During the recent royal wedding, there was some concern that the amount of social-media activity might actually cause the Internet to crash.  While that phenomenon did not occur, Webtrends reported that over 1.25 million social-media entries were made in the days surrounding the event (retrieved from on May 10, 2011).  As was the case with the royal wedding, many people now depend exclusively upon social media to obtain the day’s news, reviews of companies and products, and the latest information on services.  These developments are sure to impact courts and the way that we provide information and services.

For years courts have struggled with media relations.  From whether to allow cameras in the courtroom to how to respond to a reporter’s questions, the questions often outnumber the answers to issues that arise.  With the explosion of social media, courts must now decide not if we will embrace social media but when and to what degree.  As recently stated by retired New Hampshire chief justice John T. Broderick, Jr., our customers of the future will demand the increased technology services provided by social-media tools.  Their “expectations will be very high.  Ours better rise to meet them” (National Association for Court Management Midyear Meeting, February 7, 2011).  Building on recent publications by the National Association for Court Management (Managing the Message: The NACM Media Guide for Today’s Courts,2010) and the Conference of Court Public Information Officers (New Media and the Courts: The Current Status and a Look at the Future, 2010), this edition of Future Trends in State Courts presents a series of four articles about social media and the courts:

Katherine Bladow and Joyce Raby detail the different types of socialmedia tools available and lay out a detailed recipe for courts to utilize in developing a social-media plan. 
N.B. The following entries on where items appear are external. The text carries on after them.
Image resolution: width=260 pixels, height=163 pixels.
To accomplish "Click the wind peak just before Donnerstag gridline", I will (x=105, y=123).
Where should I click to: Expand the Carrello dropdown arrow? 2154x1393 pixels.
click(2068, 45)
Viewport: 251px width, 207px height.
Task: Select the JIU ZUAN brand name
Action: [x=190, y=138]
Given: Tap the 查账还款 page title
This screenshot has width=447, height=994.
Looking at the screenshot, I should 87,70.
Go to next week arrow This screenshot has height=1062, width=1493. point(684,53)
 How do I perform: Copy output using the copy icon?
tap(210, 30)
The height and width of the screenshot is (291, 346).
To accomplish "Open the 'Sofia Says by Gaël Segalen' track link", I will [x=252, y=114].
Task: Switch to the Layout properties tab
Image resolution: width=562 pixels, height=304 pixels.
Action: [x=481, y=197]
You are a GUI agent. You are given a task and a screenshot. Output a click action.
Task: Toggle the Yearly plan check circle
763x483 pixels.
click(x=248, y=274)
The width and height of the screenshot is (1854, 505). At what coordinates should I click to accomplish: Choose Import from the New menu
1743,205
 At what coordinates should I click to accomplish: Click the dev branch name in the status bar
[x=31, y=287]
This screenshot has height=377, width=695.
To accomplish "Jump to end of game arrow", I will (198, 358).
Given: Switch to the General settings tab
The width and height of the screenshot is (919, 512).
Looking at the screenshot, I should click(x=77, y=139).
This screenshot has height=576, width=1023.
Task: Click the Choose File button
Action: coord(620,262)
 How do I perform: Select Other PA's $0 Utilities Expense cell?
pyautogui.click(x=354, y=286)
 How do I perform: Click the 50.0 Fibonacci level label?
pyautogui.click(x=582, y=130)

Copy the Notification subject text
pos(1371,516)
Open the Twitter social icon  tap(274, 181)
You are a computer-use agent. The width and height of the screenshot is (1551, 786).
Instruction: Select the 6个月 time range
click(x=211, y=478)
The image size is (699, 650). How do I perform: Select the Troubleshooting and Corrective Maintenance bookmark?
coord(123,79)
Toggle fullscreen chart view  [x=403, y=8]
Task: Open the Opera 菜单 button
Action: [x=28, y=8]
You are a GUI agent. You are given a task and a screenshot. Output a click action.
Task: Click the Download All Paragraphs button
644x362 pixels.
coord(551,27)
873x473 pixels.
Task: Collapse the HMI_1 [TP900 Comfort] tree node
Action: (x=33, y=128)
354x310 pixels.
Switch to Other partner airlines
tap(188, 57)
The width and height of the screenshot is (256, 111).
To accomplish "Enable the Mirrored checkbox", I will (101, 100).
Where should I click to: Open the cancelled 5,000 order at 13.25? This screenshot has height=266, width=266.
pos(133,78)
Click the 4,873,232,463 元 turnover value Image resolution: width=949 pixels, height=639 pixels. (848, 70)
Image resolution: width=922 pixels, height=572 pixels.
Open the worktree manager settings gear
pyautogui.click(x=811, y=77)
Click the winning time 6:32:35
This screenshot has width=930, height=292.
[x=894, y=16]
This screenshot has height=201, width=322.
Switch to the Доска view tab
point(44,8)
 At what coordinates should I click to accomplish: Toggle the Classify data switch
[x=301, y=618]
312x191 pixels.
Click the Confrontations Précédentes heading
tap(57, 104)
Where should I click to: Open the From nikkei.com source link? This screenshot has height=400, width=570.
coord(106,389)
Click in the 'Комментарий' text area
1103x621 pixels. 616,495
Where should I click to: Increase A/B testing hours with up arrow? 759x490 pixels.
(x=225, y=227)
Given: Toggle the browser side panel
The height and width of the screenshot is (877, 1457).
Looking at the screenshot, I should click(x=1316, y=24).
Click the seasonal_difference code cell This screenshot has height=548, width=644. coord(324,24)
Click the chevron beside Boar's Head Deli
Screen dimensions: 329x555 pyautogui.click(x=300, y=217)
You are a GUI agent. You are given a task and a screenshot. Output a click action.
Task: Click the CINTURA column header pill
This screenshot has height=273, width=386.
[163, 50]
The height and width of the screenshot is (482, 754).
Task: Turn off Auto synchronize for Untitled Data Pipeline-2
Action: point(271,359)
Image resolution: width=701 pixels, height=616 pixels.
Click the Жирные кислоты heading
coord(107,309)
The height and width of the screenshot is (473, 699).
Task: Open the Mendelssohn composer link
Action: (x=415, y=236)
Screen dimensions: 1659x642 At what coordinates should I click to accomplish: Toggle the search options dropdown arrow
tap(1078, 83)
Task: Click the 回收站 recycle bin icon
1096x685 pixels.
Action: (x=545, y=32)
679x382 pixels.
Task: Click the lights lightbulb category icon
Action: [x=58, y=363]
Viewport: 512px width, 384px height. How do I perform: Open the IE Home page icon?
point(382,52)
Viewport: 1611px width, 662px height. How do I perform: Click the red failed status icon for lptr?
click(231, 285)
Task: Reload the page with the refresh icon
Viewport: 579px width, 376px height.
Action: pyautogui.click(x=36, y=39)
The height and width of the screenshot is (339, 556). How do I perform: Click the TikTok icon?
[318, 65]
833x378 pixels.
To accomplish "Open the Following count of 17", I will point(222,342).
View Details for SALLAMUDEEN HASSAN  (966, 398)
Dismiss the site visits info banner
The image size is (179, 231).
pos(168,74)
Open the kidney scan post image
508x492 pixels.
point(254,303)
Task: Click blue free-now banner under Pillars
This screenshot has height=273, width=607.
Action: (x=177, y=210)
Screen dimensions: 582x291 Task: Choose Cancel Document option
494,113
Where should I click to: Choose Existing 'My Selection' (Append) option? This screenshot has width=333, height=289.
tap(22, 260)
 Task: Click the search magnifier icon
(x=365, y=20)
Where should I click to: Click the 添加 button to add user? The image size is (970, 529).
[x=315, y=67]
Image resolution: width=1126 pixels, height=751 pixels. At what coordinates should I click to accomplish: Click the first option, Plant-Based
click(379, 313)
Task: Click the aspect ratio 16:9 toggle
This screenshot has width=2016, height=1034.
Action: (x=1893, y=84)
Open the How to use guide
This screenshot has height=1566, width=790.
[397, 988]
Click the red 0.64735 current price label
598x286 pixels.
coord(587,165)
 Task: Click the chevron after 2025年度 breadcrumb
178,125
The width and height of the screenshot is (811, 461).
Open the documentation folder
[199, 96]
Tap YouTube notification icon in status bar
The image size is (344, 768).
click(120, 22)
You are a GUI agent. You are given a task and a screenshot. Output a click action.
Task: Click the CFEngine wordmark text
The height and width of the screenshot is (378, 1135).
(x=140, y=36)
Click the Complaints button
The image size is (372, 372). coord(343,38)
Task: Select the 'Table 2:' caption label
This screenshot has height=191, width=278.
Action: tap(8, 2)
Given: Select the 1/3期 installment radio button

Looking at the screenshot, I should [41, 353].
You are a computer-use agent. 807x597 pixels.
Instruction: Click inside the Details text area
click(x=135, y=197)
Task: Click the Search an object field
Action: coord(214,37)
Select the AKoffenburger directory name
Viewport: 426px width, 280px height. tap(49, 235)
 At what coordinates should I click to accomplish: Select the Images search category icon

John Kostouros provides a viewpoint on the changing demographic of those in the media and how those changes provide opportunities for courts to have better community outreach and education.

Laura Click describes the seismic shift caused by social media, describes the new landscape that exists in the new reality, and suggests four practical steps for courts to take.

Michael S. Sommermeyer provides an example of how the Clark County, Nevada courts have been able to harness the strengths of social media to deal with crises in the court as well as educate the public about very important court programs.

All four of these articles take the issue of social media from theory to practice for implementation in your court.  We hope you find this information useful as you plan for your court’s transition into the new media age.